Esce il film "Diaz" nelle sale... e la Polizia si incazzza !

Il cinema si interessa della verità storica intorno alla "macelleria messicana" alla scuola Diaz a Genova a conclusione del vertice del G8 del luglio 2001 e i vertici della Polizia si incazzano e tramite il Dipartimento di Pubblica Sicurezza del Ministero degli interni, inviano una circolare in cui si chiede agli appartenenti ai corpi di Polizia di non concedere interviste e di stare in silenzio.


Il linguaggio brurocratico della circolare è chiaro "In concomitanza con la proiezione di numerose pellicole cinematrografiche che affrontano la ricostruzione di eventi relativi ad attività di Polizia in situazioni di ordinarie e straordinarie, si ribadisce che qualsiasi intervista partecipazione a convegni o dibattiti, va autorizzata da questo dipartimento".
Insomma i vertici della Polizia, dopo aver occultato prove e depistato indagini,  premiato i responsabili delle torture e violenze compiute a Genova,  ora tentano di censurare il film di Daniele Vicari "Diaz".
Il film attenendosi agli atti giudiziari e alle testimonianze dei presenti mette in scena il massacro nella scuola genovese e le successive torture e orrori alla caserma di Bolzaneto. I vertici del Ministero degli Interni con la circolare fanno capire che è meglio che sul film cali l'indifferenza.

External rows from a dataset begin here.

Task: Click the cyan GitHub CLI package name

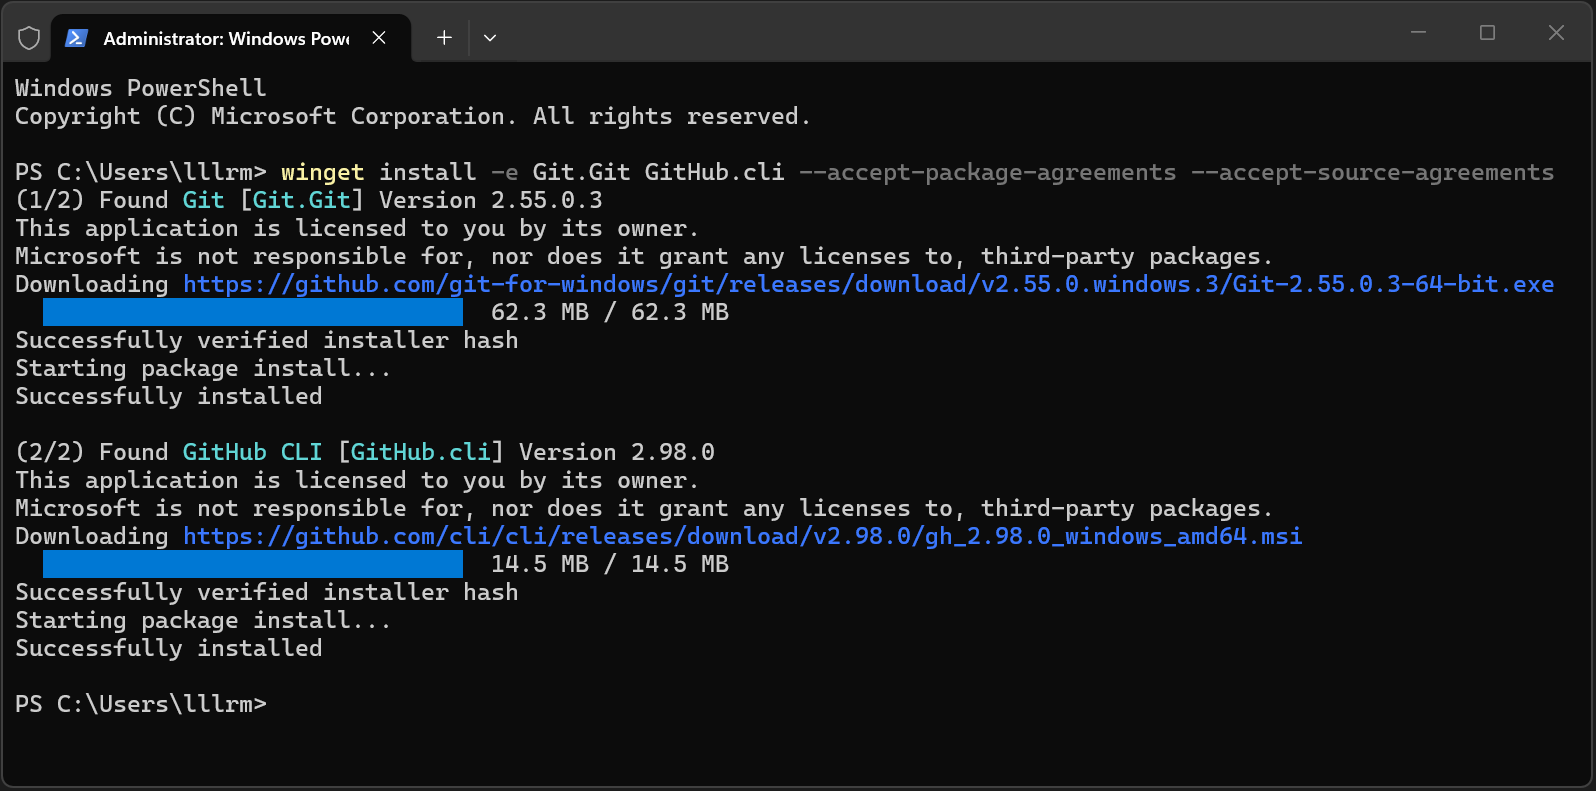Action: tap(252, 452)
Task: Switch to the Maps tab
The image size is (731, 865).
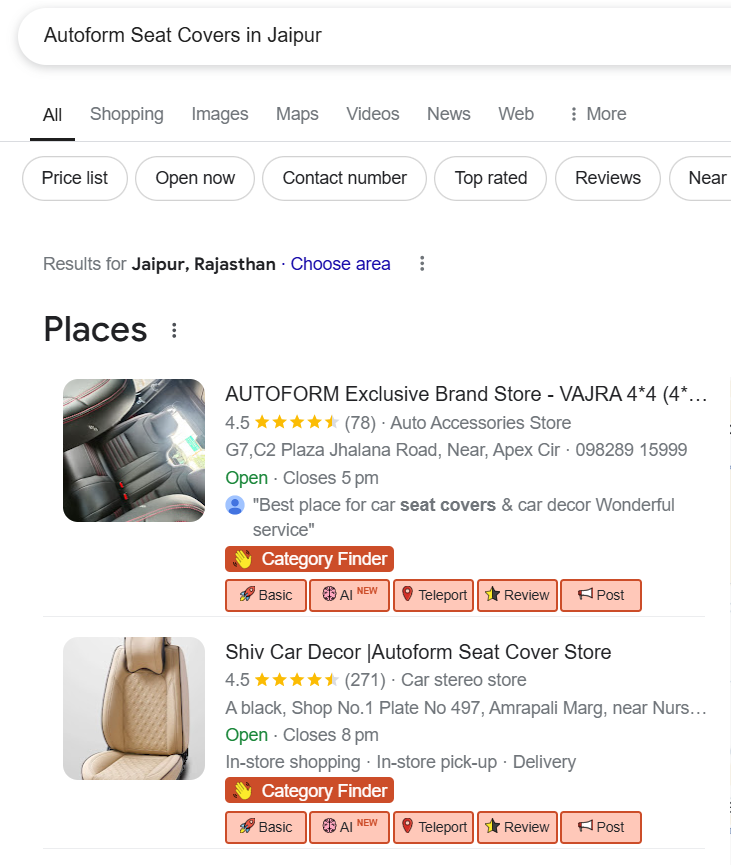Action: tap(297, 114)
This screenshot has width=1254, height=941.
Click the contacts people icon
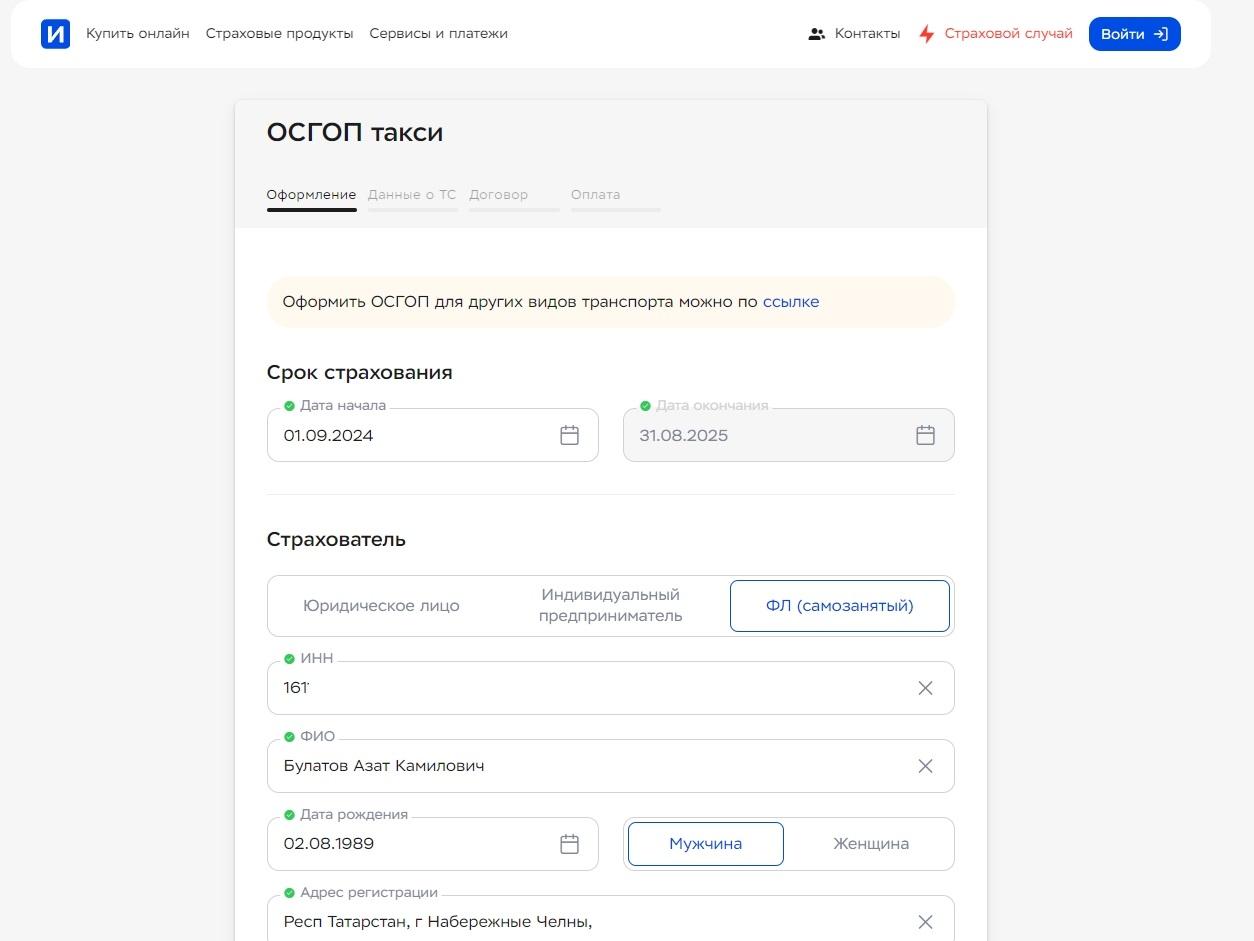817,34
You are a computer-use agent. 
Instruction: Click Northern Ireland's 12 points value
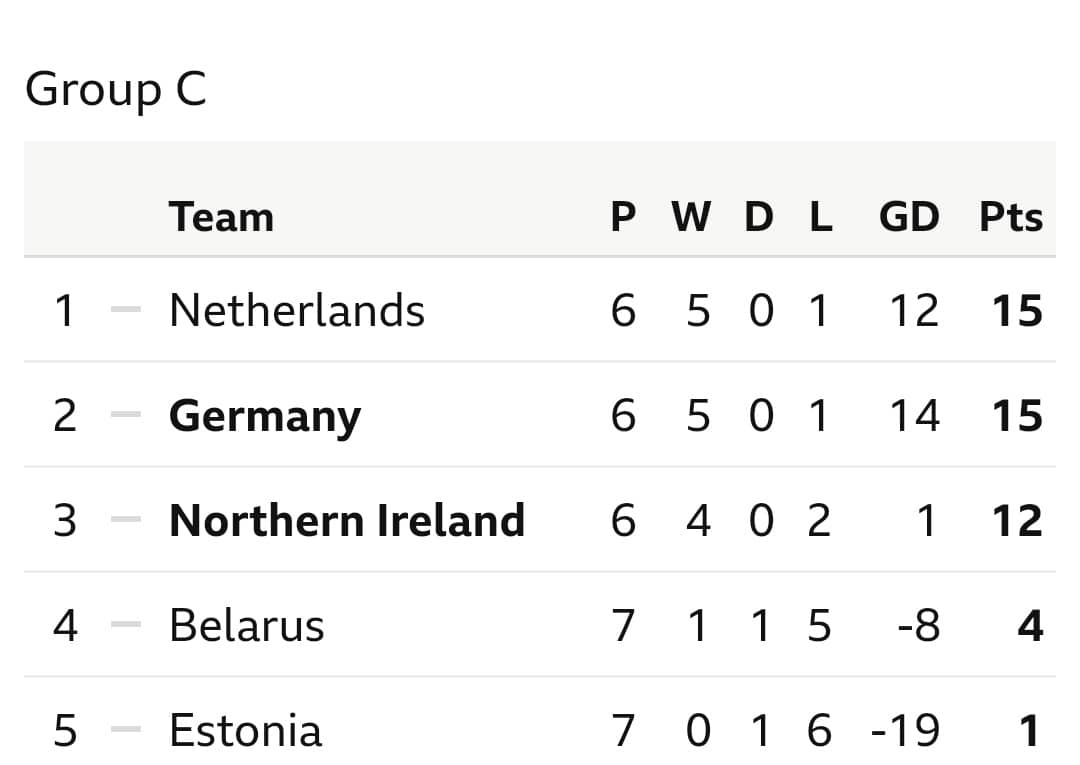1017,521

Il film Diaz (premiato dal pubblico al Festival di Berlino) mette in mostra la violenza bestiale, senza ragioni delle forze dell'ordine e senza conseguenze giudiziare per coloro che quella terribile notte hanno spaccato crani, braccia, gambe e calpestato la dignità di giovani e cittadini inermi.
Con il processo a forte rischio prescrizione e i comandanti in capo quella notte (pur condannati per falso) promossi di grado e funzioni, meglio tacere che ricordare. Veglio occultare la verità che ricercare la giustizia...... e questa circolare   è un ulteriore dimostrazione della "sobrietà" democratica del governo Monti.